Political uncertainty: Heightened political uncertainty and political crises in a number of countries in the region have adversely impacted investor confidence and foreign direct investment. Reduction of this uncertainty is essential to ensure that the ambitious investment targets can be met.

Availability of resource data: Lack of reliable, site-specific wind and hydrological resource data in a number of countries makes it difficult to estimate energy output over the long-term, increasing the overall economic uncertainty of projects. Widespread wind measurement campaigns would help reduce uncertainty and encourage interest from the private sector.

Capital intensity: Up-front capital costs (per unit of installed capacity) for renewable energy technologies such as wind, solar, and hydro tend to be higher than comparable installation costs of thermal power, with the differential being particularly high in the case of hydropower plants. However, operating costs for renewable energy tend to be considerably lower over the long-term.

Policy and regulatory framework: Despite the large scale renewable energy initiatives that have been launched by some countries in the region, the requisite regulatory framework is often lacking. This regulatory inadequacy, which could range from the absence of an independent regulator to the lack of effective tariff or net-metering mechanisms, continues to be a major deterrent for investment in renewable energy. What complicates matters further is the fact that the true cost of electricity production using fossil fuels is not clearly understood, either by the general public or even policymakers in some instances. This often results in misleading conclusions due to inappropriate comparisons between end-user tariffs, cost of subsidized hydrocarbon-based generation and the cost of renewable energy. Developed markets that have seen a large scale deployment of renewable energy have benefitted from a transparent, well-defined legislative framework, a prerequisite for private sector investment.

Environmental and social issues: Renewables can have some adverse environmental and social implications.

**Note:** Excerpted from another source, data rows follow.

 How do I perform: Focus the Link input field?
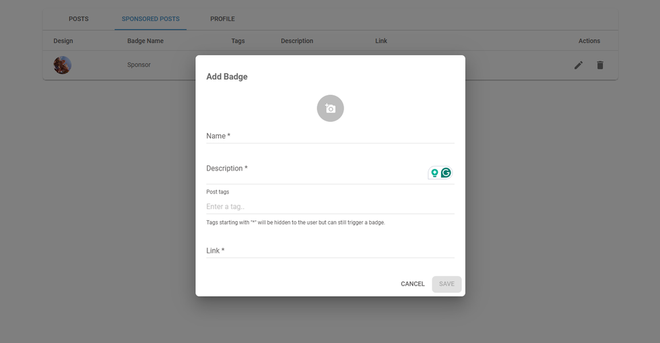pyautogui.click(x=330, y=251)
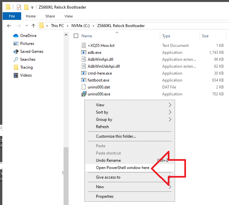Image resolution: width=229 pixels, height=205 pixels.
Task: Expand the View submenu arrow
Action: (170, 105)
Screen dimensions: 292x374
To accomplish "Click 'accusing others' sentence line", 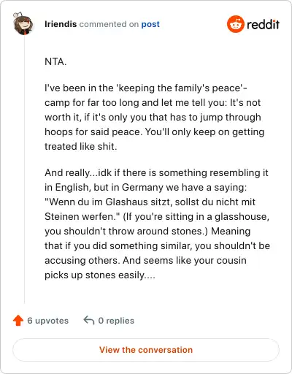I will (x=145, y=260).
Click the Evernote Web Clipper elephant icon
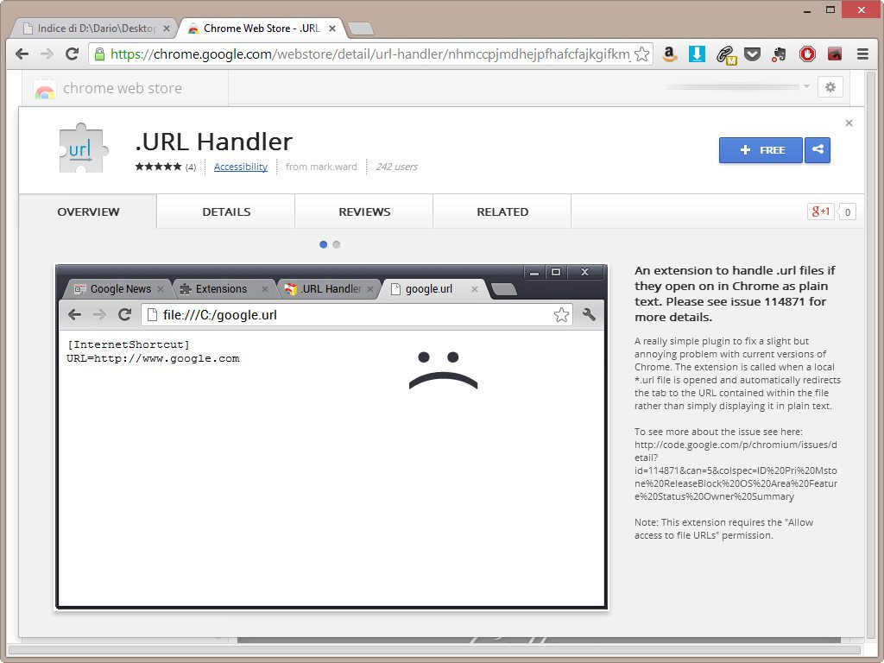Image resolution: width=884 pixels, height=663 pixels. pos(780,54)
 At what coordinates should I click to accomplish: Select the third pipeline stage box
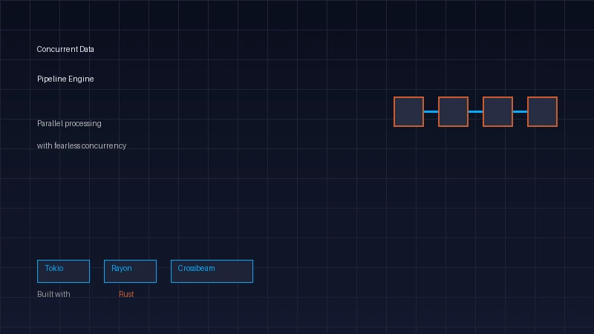click(497, 111)

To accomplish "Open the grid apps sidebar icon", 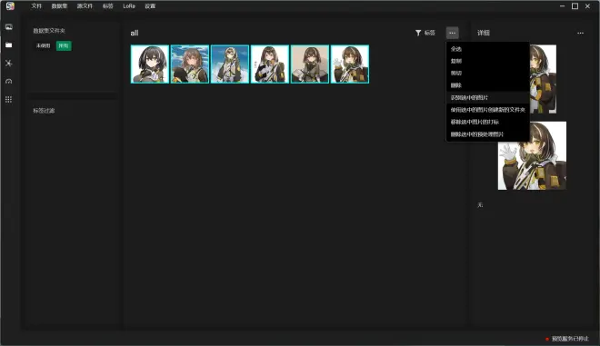I will (9, 99).
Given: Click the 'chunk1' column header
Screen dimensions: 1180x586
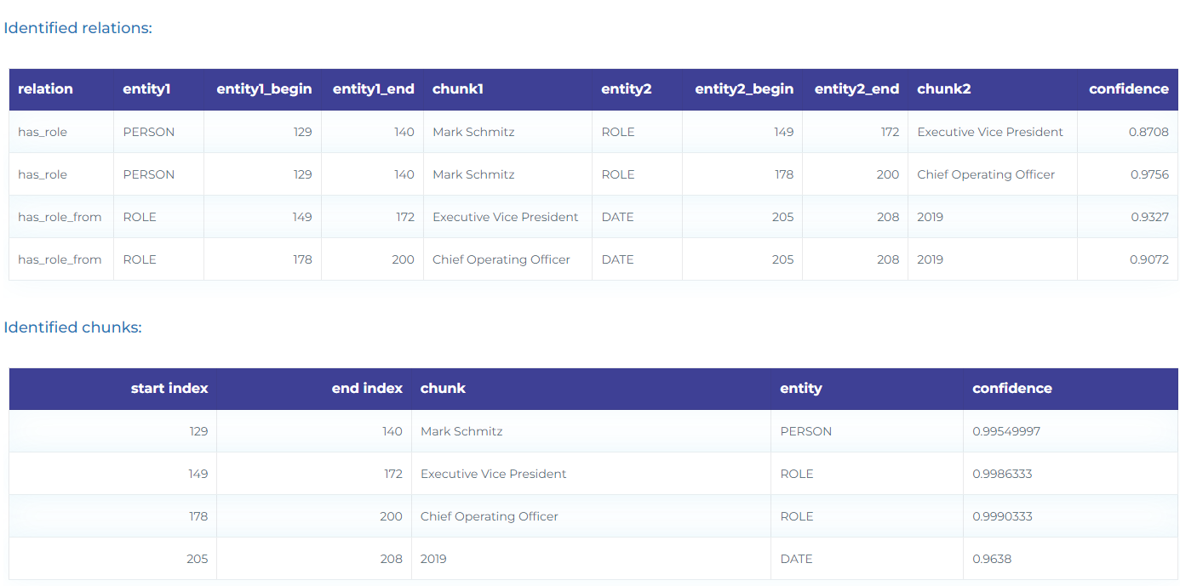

Wind farms are often criticized due to their potential impact on migrating and resident bird species, and bats. Hydropower plants are also frequently subject to debate due to the substantial human resettlement required in the case of many large projects, as well as the potential ecological impact on the area. The process of advanced planning and ensuring that sufficient backup capacity is available to generate power at short notice.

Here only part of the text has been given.